RECORD SET »

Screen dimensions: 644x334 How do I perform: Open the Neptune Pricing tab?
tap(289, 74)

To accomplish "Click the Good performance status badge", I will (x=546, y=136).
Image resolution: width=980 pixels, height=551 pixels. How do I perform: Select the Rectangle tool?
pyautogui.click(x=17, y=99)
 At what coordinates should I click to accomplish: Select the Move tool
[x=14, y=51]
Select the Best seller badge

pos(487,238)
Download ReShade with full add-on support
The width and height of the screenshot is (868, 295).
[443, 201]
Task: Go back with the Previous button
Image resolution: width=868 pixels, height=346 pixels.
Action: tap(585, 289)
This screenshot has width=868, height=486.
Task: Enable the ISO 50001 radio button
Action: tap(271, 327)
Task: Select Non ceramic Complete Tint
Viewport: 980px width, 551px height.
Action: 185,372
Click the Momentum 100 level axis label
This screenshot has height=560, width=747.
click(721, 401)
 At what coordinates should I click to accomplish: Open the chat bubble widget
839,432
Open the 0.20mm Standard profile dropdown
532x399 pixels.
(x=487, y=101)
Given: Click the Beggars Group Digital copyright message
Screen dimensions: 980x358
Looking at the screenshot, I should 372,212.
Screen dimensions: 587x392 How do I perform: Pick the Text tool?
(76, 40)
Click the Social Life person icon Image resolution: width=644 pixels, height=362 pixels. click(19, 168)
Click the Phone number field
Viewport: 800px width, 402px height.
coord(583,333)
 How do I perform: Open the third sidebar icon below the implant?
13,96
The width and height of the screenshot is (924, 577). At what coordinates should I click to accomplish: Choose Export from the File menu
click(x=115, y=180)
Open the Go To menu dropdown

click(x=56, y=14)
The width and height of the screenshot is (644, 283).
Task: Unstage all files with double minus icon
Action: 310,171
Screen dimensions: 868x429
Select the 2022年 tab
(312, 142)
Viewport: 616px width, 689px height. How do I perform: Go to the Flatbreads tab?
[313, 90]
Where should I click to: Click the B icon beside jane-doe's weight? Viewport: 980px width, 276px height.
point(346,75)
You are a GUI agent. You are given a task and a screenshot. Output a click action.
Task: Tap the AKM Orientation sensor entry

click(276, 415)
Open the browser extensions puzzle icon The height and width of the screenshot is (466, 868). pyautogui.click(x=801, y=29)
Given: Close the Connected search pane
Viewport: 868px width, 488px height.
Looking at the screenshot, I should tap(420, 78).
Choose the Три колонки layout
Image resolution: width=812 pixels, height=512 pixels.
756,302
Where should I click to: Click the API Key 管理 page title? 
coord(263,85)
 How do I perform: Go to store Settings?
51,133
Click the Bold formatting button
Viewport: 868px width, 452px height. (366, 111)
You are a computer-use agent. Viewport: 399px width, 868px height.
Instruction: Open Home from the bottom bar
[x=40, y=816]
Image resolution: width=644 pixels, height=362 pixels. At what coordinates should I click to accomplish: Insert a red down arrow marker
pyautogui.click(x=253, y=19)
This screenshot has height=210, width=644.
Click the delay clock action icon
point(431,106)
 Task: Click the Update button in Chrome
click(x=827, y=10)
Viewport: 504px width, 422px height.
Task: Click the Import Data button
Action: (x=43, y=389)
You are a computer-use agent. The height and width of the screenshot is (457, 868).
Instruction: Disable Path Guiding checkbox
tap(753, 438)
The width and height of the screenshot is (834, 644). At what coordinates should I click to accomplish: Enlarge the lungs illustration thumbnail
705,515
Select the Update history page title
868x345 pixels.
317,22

TASK PROMPT »
Count the lines of the listing above that contain the word "computer", and give only the total.

YOUR RESPONSE »
2